=== Element lookup records ===
* start *
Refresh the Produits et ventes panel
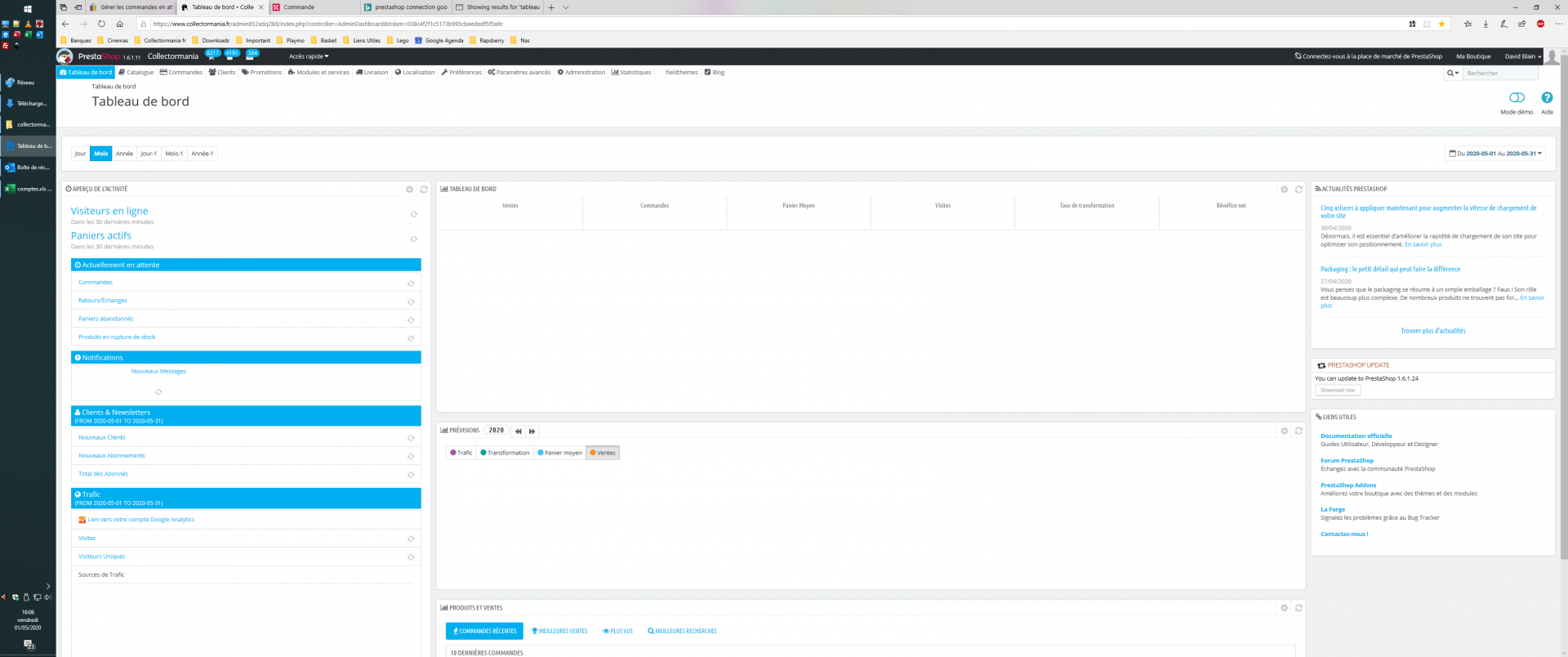 point(1298,608)
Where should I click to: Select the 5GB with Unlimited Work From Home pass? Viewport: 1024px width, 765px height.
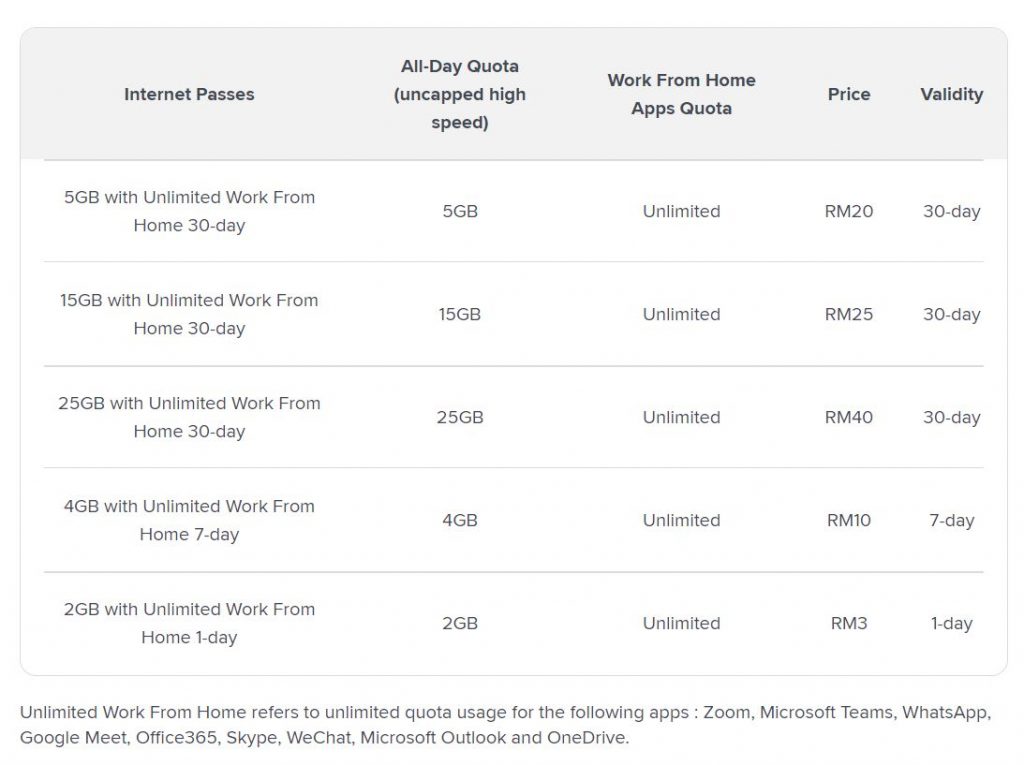coord(189,211)
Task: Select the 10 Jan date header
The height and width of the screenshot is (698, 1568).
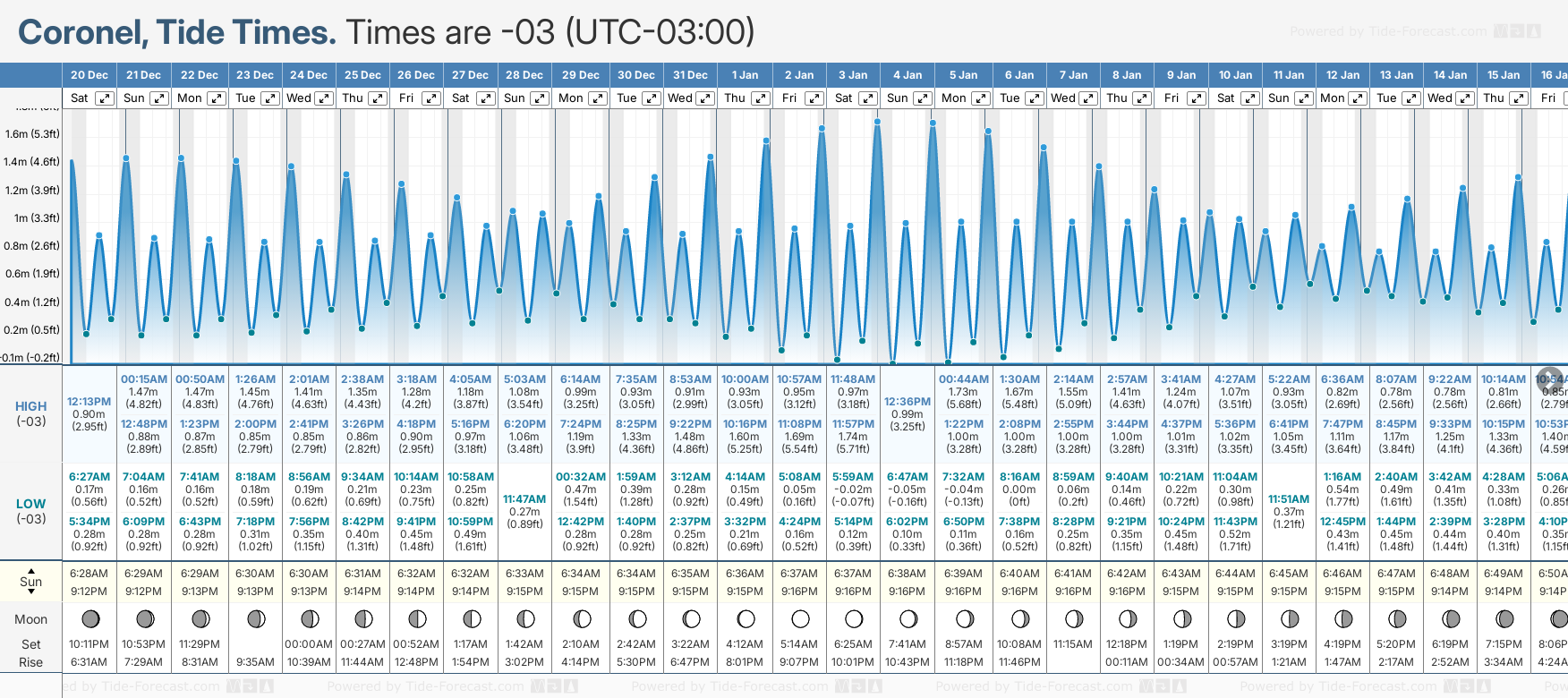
* end *
=== Task objective ===
Copy all lines of the records above, requests included, and multiply each coordinate in the answers by 2.05, rounding to the nearest whole number with halves rounded up. Leave other numbers unchanged, and omit the pictures from your answer.

=== Written response ===
Refresh the Produits et ventes panel
 point(2661,1246)
Where should I click to: Select the 5GB with Unlimited Work From Home pass? Viewport: 1024px width, 765px height.
coord(387,433)
Task: Select the 10 Jan date header
The height and width of the screenshot is (698, 1568).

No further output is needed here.